I'm really beginning to worry that something is wrong with my brain: I forgot the PIN number of my cash card! I've been using the same PIN for decades, several times a week when I'm buying groceries and stuff. But on Saturday when I was at the cash terminal, my brain had a complete blackout. I remembered the digits, but not the correct order. Three times I tried to insert that damn number, and after that, my card was locked. Over the weekend, I was pretty sure I now remembered the PIN so I called the bank this morning and they unlocked the card for me. I gave it another try at the cash terminal and again that stupid machine told me that the PIN was wrong.
Feeling more than confused about the entire thing, I went to my bank this afternoon and ask for help. The lady at the counter suggested to use the two remaining tries until my card would be blocked again, which I did, hoping to finally type in the correct order of my PIN number. I didn't succeed. Now the only thing left was to order a new card for me with a new PIN number, and I was really embarrassed.
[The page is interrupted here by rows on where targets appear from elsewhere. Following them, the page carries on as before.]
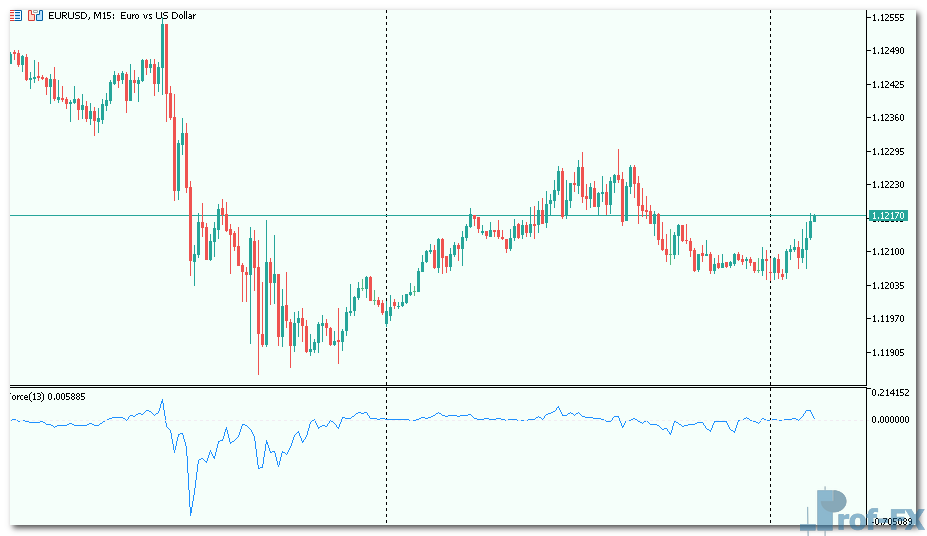927x536 pixels.
Task: Click the 1.12555 price scale label
Action: point(888,18)
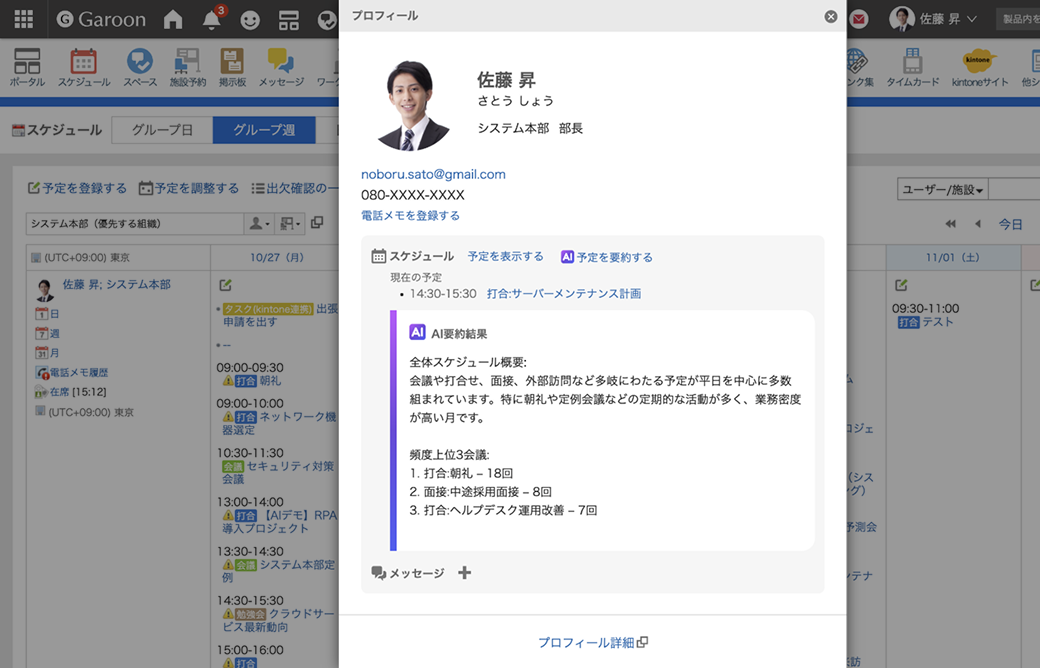Click 電話メモを登録する link
Screen dimensions: 1041x668
click(410, 215)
I tried to make a lame apologogy, said something like "well, I really don't know how I could forget that number, after all, I'm not yet 80". The lady replied, "Well, maybe you partied too much." I: "no way..." She: "Alcohol maybe?". I, deeply embarassed: "I don't drink!!" (which is true, I don't drink any alcohol at all because I just don't like it). I couldn't say any more because I was so ashamed. Behind me, a line of bank customers was waiting, listening to this embarrassing conversation.
I'm feeling really awful about the entire incident, and I really wonder how I could ever forget that PIN after so many years! After all, I'm someone who's famous for her memories of numbers and dates! This is really scaring me.